• [WHAT YOU ARE ASKED TO DO]
Your task is to copy the records that follow exactly, minus any images.

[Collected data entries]
______

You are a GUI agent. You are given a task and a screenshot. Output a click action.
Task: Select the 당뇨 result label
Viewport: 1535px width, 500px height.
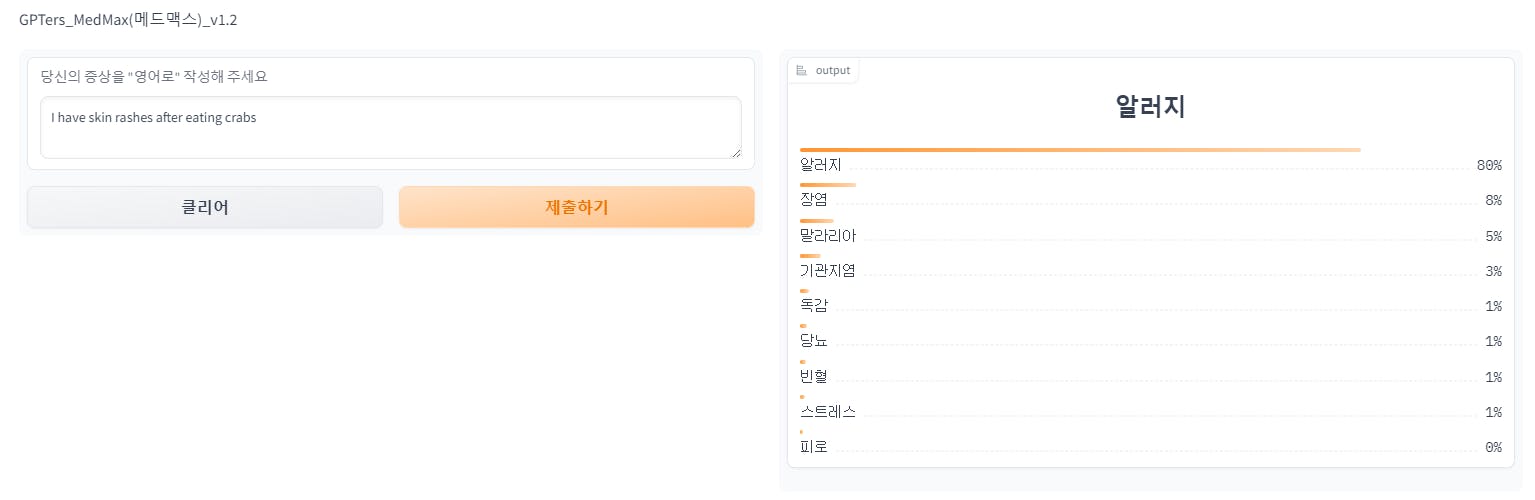click(814, 341)
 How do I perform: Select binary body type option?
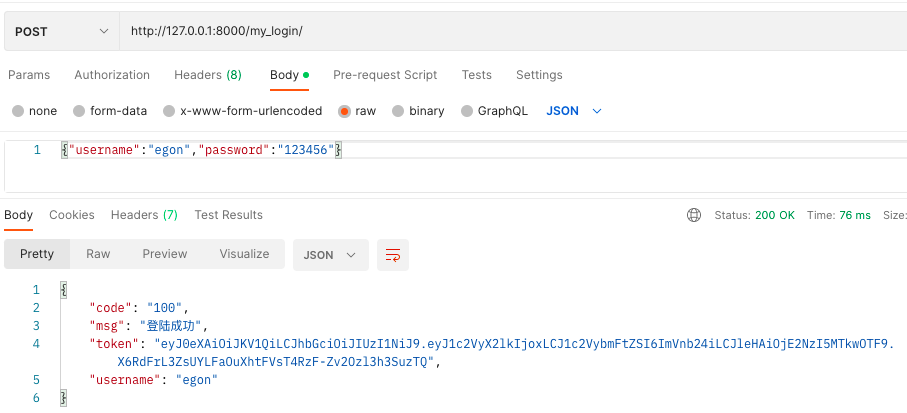[x=399, y=111]
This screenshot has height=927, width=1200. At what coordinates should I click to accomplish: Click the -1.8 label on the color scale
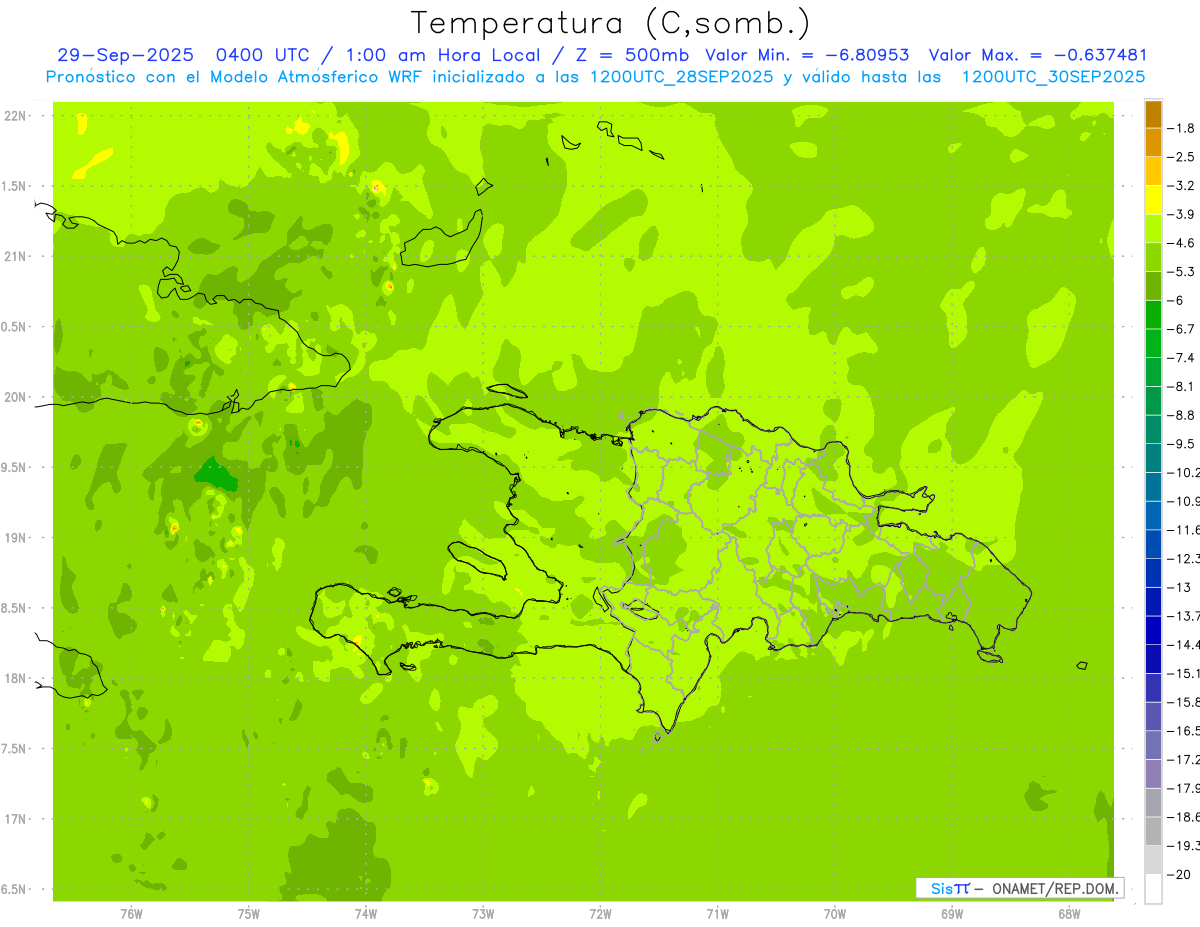point(1183,128)
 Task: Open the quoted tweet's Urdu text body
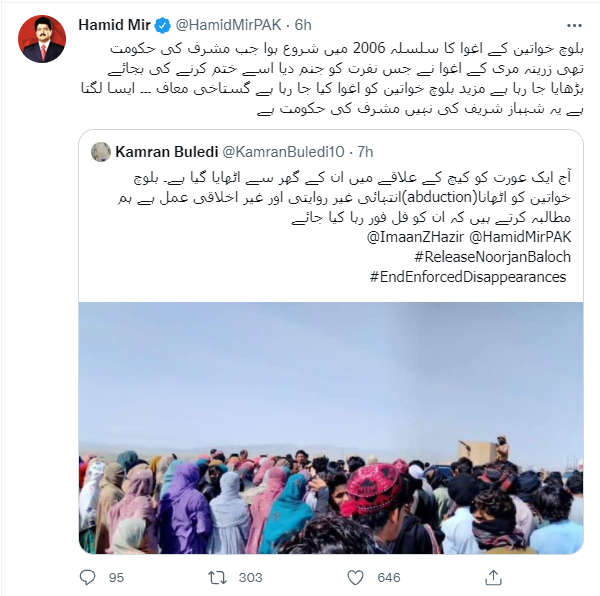[x=344, y=197]
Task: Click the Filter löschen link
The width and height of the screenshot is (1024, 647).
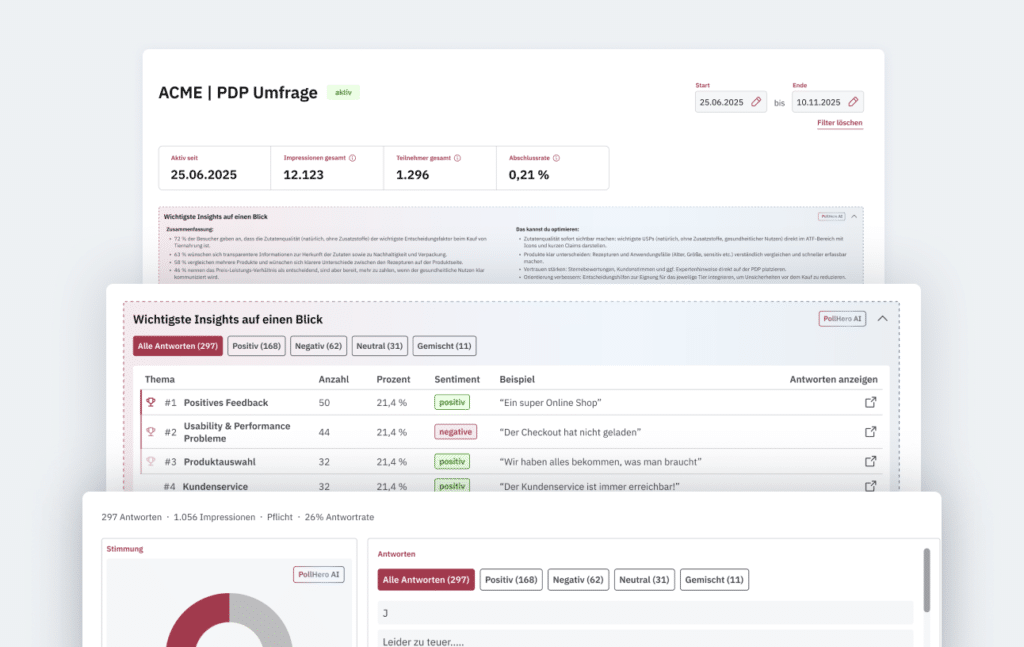Action: (839, 123)
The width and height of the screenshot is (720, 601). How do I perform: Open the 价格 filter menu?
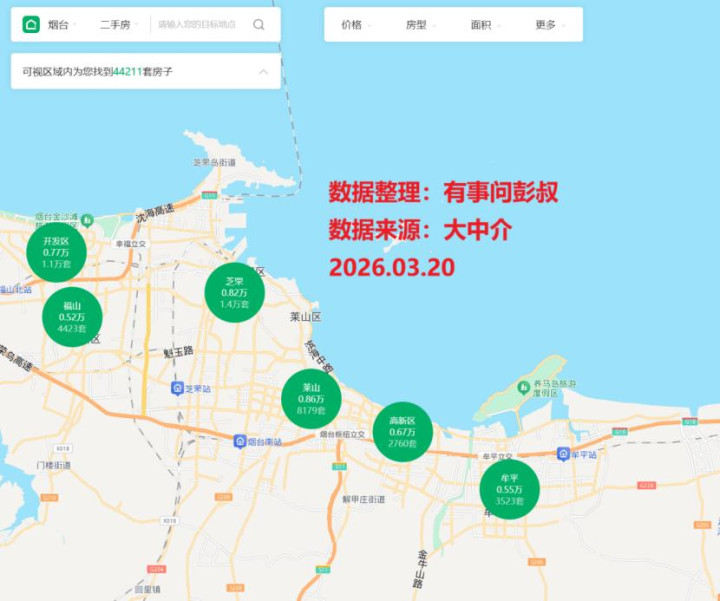[x=355, y=25]
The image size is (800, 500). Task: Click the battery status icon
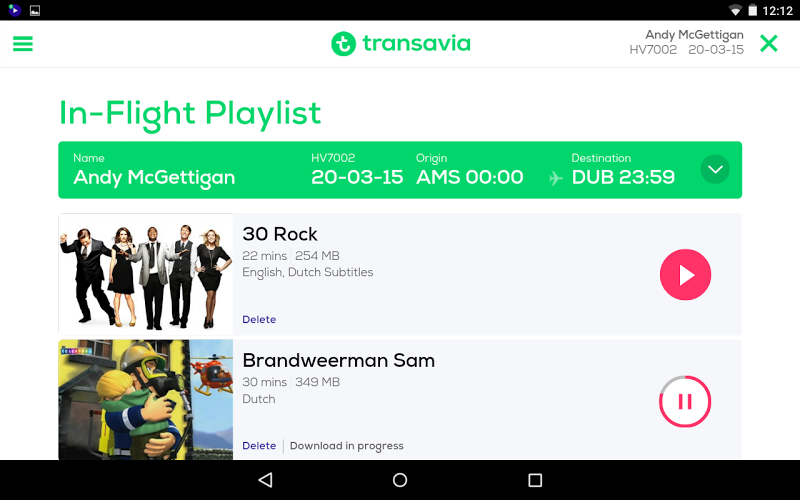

______

• [ANSWER TO THE PROBLEM]
You are a GUI agent. You are given a task and a screenshot. Output a click action.
Task: Select the 당뇨 result label
Viewport: 1535px width, 500px height.
click(814, 341)
 How do I perform: Select binary body type option?
[x=399, y=111]
This screenshot has height=927, width=1200. At what coordinates should I click to accomplish: Click the -1.8 label on the color scale
point(1183,128)
 Task: Open the quoted tweet's Urdu text body
[x=344, y=197]
Task: Click the Filter löschen link
The width and height of the screenshot is (1024, 647).
Action: (839, 123)
The width and height of the screenshot is (720, 601). How do I perform: Open the 价格 filter menu?
[x=355, y=25]
The image size is (800, 500). Task: Click the battery status icon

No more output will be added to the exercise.